Responsabilidades

Mostrar a verdade não é a mesma coisa que empurrar a “sua” verdade goela abaixo para que as pessoas ao nosso redor sejam obrigadas a digeri-la. Como diria a minha mãe, a verdade pode ser “exposta”, mas jamais “imposta”. Assim sendo, concordo com a necessidade de respeitar as mulheres que realizaram cesarianas, principalmente naquelas cirurgias que aparentemente não possuem indicação clínica, levando em consideração a visão de mundo das mulheres que se submeteram a ela. Entretanto, acrescento que tais elementos – a liberdade e o tempo do outro – não podem nos impedir de falar e expandir a nossa visão sobre o abuso de cesarianas.

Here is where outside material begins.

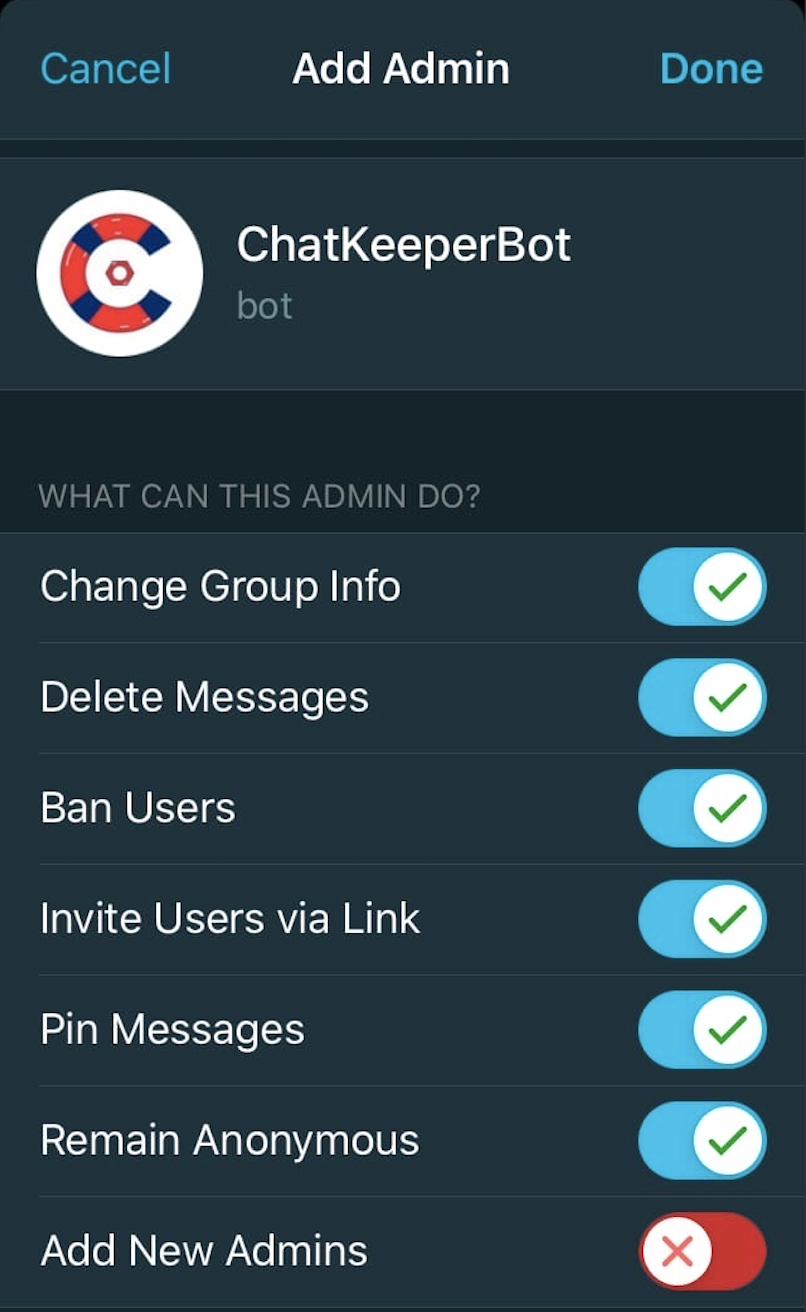
Task: Select the Add New Admins label
Action: coord(204,1251)
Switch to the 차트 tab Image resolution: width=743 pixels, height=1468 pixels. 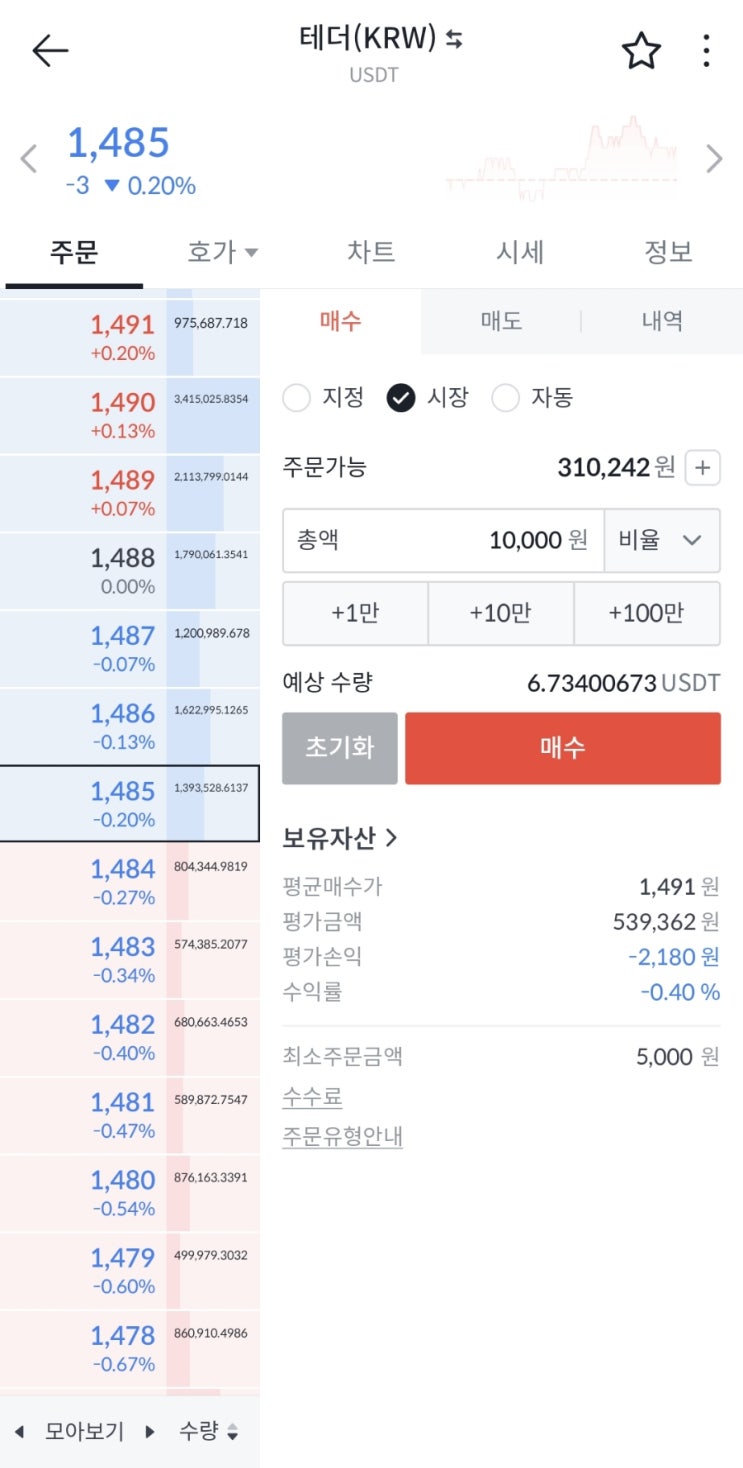(x=371, y=252)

Eu prefiro dizer que TODOS NÓS somos responsáveis pelas cesarianas desnecessárias que ocorrem no mundo, seja por uma postura pouco científica e/ou egoística, seja por inação diante das evidências que nos mostram as vantagens do parto normal. Portanto somos (nós, humanidade), sim, responsáveis pelas mazelas que ainda ocorrem no mundo, até pelos estupros e pelos genocídios. Isso não é o mesmo que ser “culpado” por isso. Se imaginarmos uma menina que sai à noite, de minissaia para uma festa na periferia, eu duvido que alguma mãe de adolescente em face dessa situação não diria: “Minha filha, você está oferecendo graciosamente uma oportunidade à manifestação da perversão de alguém“. Silenciar diante dessa evidência (de que existem perversos e que eles eventualmente cometem estupros) nos torna conectados ao crime, mesmo que de forma indireta e involuntária. Tais mães não são as culpadas do crime, mas pecaram pela falta de prevenção. Quando uma mulher nos diz “Estou consultando com Dr. Frotinha e ele disse que se tudo der certo será parto vaginal” – e sabemos a fama cesarista do dito profissional – estaremos na mesma situação da mãe que resolveu silenciar.

Como diria Thomas Jefferson, o terceiro presidente dos Estados Unidos (mas há controvérsias quanto à origem dessa expressão), “O preço da Liberdade é a eterna vigilância“. O preço da humanização do nascimento é estar eternamente vigilante com as pressões econômicas e corporativas que colocam o nascimento a serviço de outras forças. Enquanto houver seres humanos, constituídos na infinita diversidade de estruturas psicológicas, haverá a necessidade de nos protegermos da maldade e da perversão. Infelizmente, não há como abandonar a vigilância. Por sua vez, enquanto houver chauvinismo e o desejo de controlar as mulheres, bloqueando a natural criatividade de seus corpos, haverá a necessidade de protegê-las e vigiar as tentativas de subjugá-las. Parir naturalmente ainda é uma batalha árdua, mas já foi ainda mais complexa. Hoje temos ferramentas que no passado não possuíamos, como esta (a internet). Tenho a esperança que no futuro a naturalidade do parto e da amamentação serão incorporadas à atitude de todos os povos, e uma cesariana desnecessária será tão mal vista como jogar no chão um papel de bala numa cidade que todos tentam manter limpa.